* _Problem to solve_
Each entry that follows must be output without any deviation.

[Records to use Boundary: Start]

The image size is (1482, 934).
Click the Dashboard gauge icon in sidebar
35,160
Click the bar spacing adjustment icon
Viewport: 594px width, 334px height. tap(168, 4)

[Records to use Boundary: End]

* _Answer_
The image size is (1482, 934).
Click the Dashboard gauge icon in sidebar
35,160
Click the bar spacing adjustment icon
Viewport: 594px width, 334px height. tap(168, 4)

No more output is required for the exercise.